● DATASET RECORDS
-=-=-=-=-
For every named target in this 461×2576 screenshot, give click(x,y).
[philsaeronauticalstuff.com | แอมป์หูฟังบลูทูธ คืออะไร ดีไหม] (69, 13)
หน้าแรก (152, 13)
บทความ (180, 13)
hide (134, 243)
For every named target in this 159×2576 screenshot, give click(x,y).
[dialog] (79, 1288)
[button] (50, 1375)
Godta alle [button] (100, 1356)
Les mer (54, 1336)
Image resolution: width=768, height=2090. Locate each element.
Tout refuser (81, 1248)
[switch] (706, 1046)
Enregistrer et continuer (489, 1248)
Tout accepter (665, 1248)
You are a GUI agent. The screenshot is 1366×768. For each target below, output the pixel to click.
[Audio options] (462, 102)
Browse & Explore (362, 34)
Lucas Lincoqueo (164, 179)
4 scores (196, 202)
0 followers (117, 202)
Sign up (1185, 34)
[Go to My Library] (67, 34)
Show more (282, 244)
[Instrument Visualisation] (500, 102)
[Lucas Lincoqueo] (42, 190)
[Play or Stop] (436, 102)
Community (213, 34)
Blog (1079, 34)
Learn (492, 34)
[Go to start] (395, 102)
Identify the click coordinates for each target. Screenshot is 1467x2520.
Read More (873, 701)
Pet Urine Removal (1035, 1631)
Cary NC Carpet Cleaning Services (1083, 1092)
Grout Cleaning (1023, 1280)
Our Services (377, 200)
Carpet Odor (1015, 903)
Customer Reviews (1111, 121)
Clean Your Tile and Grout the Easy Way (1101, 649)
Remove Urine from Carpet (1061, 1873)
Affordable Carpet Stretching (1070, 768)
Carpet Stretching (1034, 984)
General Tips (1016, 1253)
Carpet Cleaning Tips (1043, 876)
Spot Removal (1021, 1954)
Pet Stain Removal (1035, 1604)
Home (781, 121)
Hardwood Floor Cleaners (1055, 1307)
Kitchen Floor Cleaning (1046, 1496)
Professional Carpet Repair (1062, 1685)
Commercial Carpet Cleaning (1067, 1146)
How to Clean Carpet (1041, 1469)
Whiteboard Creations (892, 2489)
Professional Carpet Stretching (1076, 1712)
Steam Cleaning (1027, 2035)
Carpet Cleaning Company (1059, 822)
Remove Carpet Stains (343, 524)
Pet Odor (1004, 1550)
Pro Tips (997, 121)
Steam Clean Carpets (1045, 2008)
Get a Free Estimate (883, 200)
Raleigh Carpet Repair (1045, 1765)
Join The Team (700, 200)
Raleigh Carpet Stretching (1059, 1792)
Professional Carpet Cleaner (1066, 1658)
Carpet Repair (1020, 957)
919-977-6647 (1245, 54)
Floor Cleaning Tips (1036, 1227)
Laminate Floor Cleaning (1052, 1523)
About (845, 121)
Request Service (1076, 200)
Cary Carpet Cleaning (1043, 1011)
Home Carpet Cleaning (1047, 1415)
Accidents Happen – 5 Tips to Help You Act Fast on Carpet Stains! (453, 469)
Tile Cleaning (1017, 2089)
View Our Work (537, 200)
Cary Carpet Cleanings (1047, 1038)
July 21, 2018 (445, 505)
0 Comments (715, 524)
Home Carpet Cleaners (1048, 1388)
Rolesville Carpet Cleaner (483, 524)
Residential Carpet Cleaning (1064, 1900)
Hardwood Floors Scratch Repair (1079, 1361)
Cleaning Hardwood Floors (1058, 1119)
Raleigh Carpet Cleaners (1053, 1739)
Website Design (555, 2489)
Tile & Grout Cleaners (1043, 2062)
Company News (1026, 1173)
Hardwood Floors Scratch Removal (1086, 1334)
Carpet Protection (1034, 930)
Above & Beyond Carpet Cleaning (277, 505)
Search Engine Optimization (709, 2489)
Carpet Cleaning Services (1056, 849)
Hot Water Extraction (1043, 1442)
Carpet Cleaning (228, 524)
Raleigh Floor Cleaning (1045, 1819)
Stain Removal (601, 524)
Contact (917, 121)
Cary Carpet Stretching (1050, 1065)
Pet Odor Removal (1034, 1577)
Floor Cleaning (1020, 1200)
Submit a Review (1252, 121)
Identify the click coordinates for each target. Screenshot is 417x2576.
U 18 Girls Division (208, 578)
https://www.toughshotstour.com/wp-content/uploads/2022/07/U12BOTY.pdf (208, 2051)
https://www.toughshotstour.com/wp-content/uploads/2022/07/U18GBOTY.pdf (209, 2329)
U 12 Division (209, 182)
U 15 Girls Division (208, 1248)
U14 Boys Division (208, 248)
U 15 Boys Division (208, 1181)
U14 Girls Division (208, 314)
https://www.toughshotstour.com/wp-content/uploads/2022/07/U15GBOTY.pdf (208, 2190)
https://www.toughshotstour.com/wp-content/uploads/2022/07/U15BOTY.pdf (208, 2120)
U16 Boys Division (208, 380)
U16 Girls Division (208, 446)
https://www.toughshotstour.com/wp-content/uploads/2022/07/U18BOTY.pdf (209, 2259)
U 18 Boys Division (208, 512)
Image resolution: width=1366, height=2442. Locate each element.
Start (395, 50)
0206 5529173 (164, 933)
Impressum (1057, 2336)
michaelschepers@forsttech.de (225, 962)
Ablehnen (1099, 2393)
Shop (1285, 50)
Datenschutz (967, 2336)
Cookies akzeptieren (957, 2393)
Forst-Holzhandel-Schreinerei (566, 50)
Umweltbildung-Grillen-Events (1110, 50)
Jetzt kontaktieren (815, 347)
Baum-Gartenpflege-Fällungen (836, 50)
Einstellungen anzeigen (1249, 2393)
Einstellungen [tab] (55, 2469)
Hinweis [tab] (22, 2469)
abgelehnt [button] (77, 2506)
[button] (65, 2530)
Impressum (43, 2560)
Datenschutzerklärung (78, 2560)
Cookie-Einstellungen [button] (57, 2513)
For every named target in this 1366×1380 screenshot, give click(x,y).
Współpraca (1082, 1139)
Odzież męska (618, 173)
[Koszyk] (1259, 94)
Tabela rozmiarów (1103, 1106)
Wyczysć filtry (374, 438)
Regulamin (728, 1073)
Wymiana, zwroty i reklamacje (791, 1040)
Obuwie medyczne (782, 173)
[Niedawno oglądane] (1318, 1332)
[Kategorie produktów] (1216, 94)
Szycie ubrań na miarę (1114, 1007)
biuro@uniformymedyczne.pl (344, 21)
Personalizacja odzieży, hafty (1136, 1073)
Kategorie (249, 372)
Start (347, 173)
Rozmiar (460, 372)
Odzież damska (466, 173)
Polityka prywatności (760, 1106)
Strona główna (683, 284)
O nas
-=-=-=-=-
● WHAT TO WORK ON
Would you repeat the lines from the one containing "Personalizacja odzieży, hafty (1136, 1073)" through the end of the data, exactly, with nothing before or after them?

● SOLUTION TO THIS PROBLEM
Personalizacja odzieży, hafty (1136, 1073)
Kategorie (249, 372)
Start (347, 173)
Rozmiar (460, 372)
Odzież damska (466, 173)
Polityka prywatności (760, 1106)
Strona główna (683, 284)
O nas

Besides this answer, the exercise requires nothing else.